Your task> Scan the records for the string "agent" and copy every line that holds it.

Dataset extract>
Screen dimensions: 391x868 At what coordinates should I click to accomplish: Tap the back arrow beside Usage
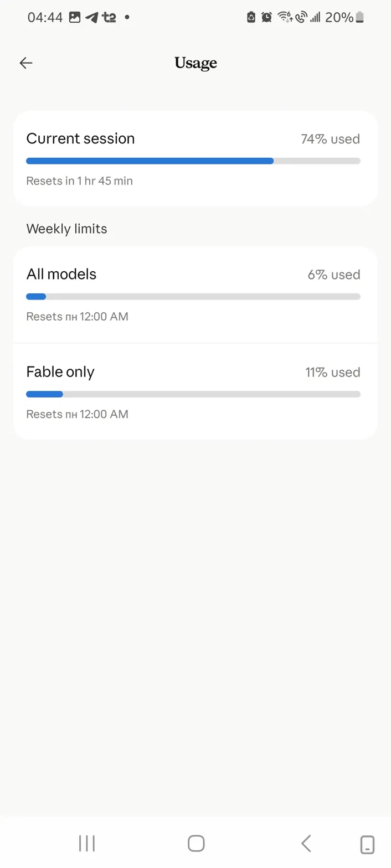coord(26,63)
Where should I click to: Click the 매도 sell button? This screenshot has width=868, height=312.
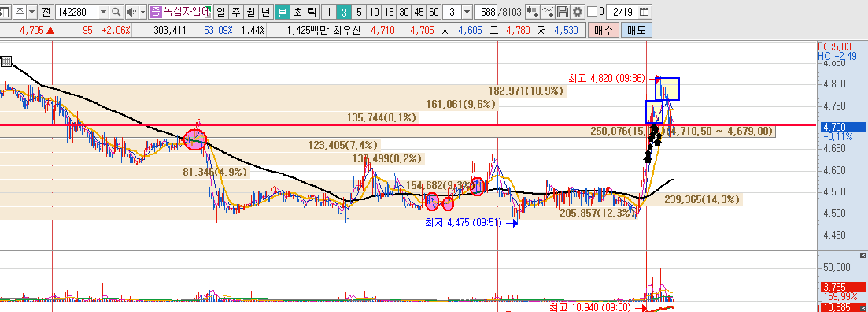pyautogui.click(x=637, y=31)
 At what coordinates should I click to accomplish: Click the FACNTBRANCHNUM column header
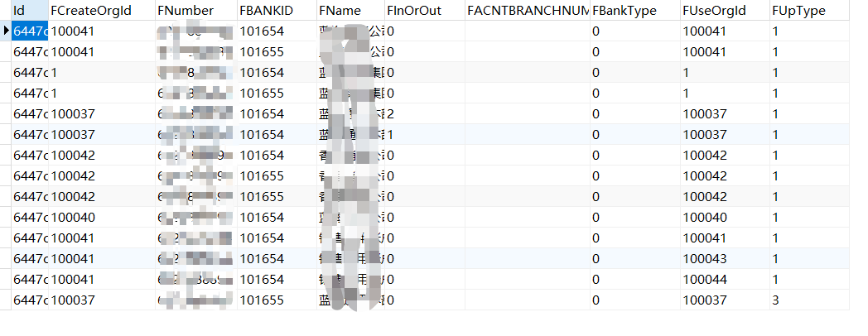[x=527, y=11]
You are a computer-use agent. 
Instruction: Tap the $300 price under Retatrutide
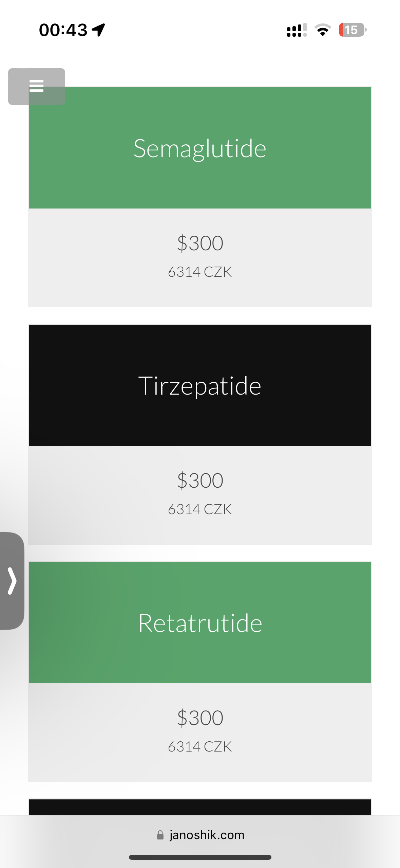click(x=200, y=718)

---

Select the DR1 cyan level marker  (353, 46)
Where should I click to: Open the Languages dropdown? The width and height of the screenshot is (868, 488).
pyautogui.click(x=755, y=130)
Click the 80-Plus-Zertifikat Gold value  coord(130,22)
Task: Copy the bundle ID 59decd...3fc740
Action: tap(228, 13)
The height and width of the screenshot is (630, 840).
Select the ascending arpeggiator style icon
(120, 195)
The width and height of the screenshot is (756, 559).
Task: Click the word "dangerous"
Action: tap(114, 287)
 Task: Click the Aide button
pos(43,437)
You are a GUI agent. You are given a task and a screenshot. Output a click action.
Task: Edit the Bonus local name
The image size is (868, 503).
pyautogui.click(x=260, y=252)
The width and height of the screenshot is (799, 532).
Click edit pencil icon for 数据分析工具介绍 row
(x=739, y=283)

Answer section>
You are a computer-use agent. 
You are a GUI agent. You are given a task and a screenshot. Output a click action.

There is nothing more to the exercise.